Badra Koné, président de la Nouvelle Génération Politique (NGP)

Le président de la Nouvelle Génération Politique (NGP) a regagné Conakry dans la soirée de ce vendredi, 19 février 2021, après un séjour de plus de deux semaines à Bamako. Le jeune leader politique a bénéficié d’un accueil chaleureux de la part de ses militants et sympathisants. Badra Koné a mis l’occasion à profit pour demander la libération des opposants incarcérés à Conakry, rapporte un journaliste de Guineematin.com qui était sur place.

Le président de la NGP qui était en séjour de travail à Bamako (Mali) est rentré dans la soirée de ce vendredi à Conakry. Ses militants et sympathisants fortement mobilisés à l’aéroport de Conakry lui ont réservé un accueil chaleureux. Une chose qui enchante l’opposant. « Quand une surprise de telle envergure vous attend, on ne peut que s’en réjouir. Je suis très content, content de savoir que la NGP est soucieuse pour son président, la NGP est déterminée pour la cause jeune, la NGP veut apporter de la nouveauté, je suis très ravi.

Vous savez, comme je le dis toujours, il y a des gens qui en veulent à l’idée de la NGP, mais ça ne va pas prospérer. Ça n’ira nulle part parce que nous sommes déterminés à suivre l’objectif qui nous a réunis, qui est le renouvellement de la classe politique. Ceux qui se soustraient de cette idée ne sont pas avec nous. Ils ont essayé de se faire appeler NGP, on a porté plainte contre eux devant le tribunal de Mafanco et nous avons remporté le procès le jeudi dernier. Ceux qui doivent parler au nom de la NGP, ce sont les personnes que vous voyez ici ce soir », a-t-il déclaré.

Badra Koné annonce que son camp entend se consacrer désormais à l’essentiel : faire en sorte que ses objectifs puissent se concrétiser. « Aujourd’hui, la NGP est en train de réfléchir à comment aider le peuple de Guinée à aller de l’avant.

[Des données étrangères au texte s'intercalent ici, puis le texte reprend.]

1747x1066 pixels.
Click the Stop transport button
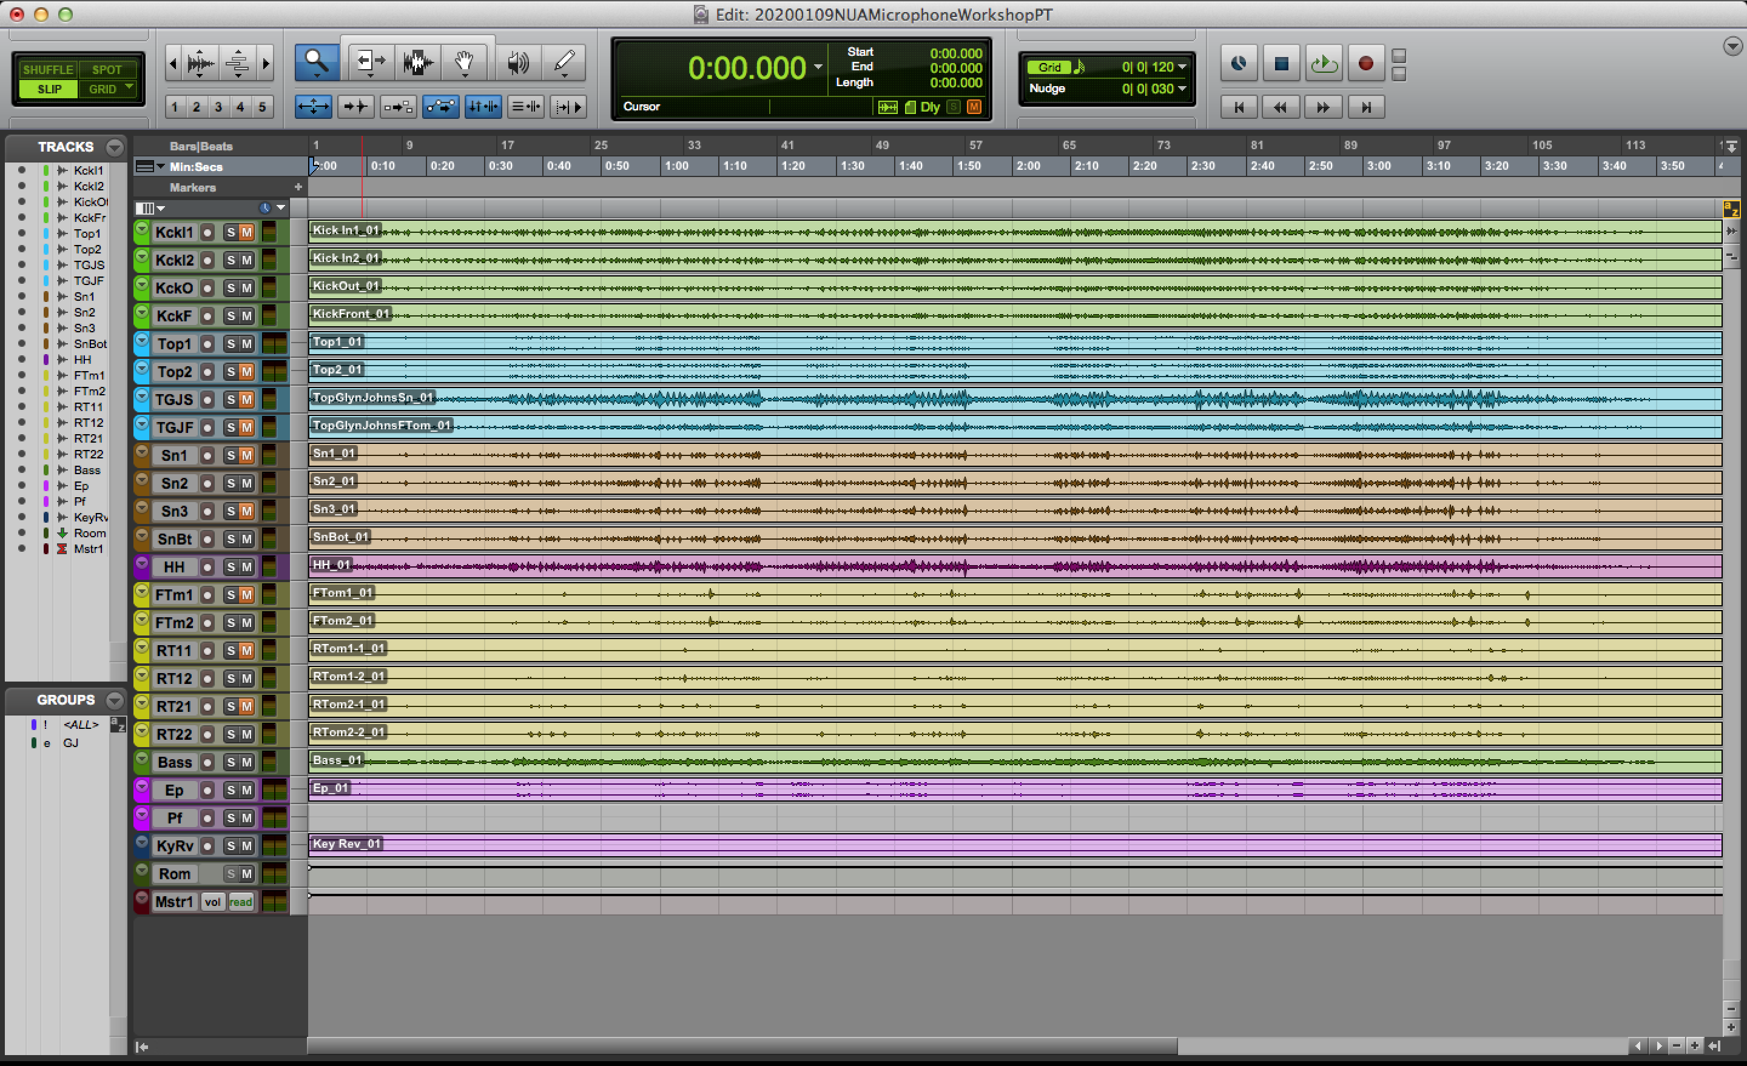pos(1281,64)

Mais déjà, il faut que la jeunesse du parti s’organise à aller aux élections locales de 2023. Ce sont les élections les plus importantes d’une République, parce que c’est là où le citoyen peut mieux s’exprimer. On pense, ce qui est logique, autant on est nombreux parmi ceux qui prennent des décisions à la base, autant on commence à devenir fort.

Donc, on va essayer de nous préparer pour affronter les autres à l’élection communale de 2023, et au fur et à mesure, nous allons aussi aller pour les élections législatives de 2025, ensuite la présidentielle de 2026. Pour le moment, ce qu’il faut préciser, c’est que la NGP est dans deux perspectives : la première, c’est se battre pour avoir des institutions fortes, parce que c’est ce qui peut nous arranger tous un lendemain meilleur, mais aussi s’organiser pour être nombreux dans les prises de décision à la base », a-t-il indiqué.

Le président de la NGP s’est prononcé par ailleurs, sur la situation sociopolitique du pays. Il s’insurge contre l’incarcération de nombreux opposants, détenus depuis quatre mois sans jugement à la maison centrale de Conakry, et réclame leur libération. « On dénonce l’arrestation de nos collègues de l’opposition. Il n’est pas normal que des personnes, pour leurs convictions, soient arrêtées. Nous exhortons le président de la République à prendre des décisions afin d’en finir avec ça. (…) Ceux qui sont détenus ont besoin de liberté. On les a arrêtés pour des raisons politiques, il faut qu’on les libère », a-t-il lancé.

« Par rapport au dialogue que soulèvent certains, moi je pense qu’on ne peut pas être dans le déni et dialoguer. Je l’ai dit : tu ne peux pas dire que tu ne veux pas ça et aller dialoguer. Moi, je suis encore du FNDC, tant que le FNDC n’a pas pris une décision finale, je pense que je reste encore dans l’esprit du FNDC. Donc, je ne vais jamais dialoguer avec le président tant que le FNDC ne décide pas d’aller à un dialogue. C’est le FNDC dont je suis membre qui décidera si on va à un dialogue ou pas. Je reste derrière le FNDC », a laissé entendre Badra Koné.